◆ YOUR INSTRUCTIONS ◆
Return each line of the listing below that contains the word "Where".

◆ RECORDS PROVIDED ◆
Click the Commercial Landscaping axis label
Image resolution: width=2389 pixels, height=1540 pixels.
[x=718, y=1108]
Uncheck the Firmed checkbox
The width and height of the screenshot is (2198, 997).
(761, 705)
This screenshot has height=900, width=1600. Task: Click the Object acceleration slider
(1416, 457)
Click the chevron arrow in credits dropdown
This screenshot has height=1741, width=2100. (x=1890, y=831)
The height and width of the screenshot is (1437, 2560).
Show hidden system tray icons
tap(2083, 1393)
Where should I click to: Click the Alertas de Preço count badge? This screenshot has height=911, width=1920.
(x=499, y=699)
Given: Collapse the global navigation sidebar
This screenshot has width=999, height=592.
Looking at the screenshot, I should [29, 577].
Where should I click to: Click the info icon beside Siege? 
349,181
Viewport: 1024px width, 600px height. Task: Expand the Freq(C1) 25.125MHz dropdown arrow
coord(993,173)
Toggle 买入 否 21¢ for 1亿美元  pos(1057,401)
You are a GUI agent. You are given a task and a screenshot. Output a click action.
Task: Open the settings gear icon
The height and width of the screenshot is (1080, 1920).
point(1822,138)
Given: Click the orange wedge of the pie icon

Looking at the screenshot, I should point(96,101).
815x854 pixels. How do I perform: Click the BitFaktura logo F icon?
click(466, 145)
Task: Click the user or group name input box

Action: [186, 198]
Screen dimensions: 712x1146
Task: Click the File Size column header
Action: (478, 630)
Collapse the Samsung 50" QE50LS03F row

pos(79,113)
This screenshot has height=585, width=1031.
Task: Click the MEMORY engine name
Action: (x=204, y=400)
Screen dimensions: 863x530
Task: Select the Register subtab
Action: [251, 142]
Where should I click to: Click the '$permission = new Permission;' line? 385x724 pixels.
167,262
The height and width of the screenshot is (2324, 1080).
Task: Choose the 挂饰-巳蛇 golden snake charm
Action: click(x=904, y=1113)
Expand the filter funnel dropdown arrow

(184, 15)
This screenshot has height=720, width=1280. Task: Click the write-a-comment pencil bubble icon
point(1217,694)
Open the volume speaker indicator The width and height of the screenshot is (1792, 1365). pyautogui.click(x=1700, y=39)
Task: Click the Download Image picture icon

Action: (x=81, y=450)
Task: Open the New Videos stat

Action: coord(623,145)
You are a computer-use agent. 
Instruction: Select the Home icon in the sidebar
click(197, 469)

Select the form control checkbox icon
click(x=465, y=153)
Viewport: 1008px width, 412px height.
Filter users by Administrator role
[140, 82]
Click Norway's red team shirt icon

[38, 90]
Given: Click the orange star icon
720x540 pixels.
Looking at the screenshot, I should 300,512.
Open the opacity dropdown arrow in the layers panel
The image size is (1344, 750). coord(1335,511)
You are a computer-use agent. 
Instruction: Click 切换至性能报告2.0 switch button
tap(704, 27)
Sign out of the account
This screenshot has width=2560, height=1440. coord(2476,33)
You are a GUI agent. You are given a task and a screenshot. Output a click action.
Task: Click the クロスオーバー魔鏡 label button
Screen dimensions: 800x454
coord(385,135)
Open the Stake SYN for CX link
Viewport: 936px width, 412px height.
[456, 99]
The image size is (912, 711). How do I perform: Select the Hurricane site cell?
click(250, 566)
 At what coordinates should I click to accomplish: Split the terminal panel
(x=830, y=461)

◆ OUTPUT FOR THIS EXERCISE ◆
Where should I click to: Click the Alertas de Preço count badge? This screenshot has height=911, width=1920.
Where should I click to: Click the info icon beside Siege? 
Where should I click to: Click the '$permission = new Permission;' line? 385x724 pixels.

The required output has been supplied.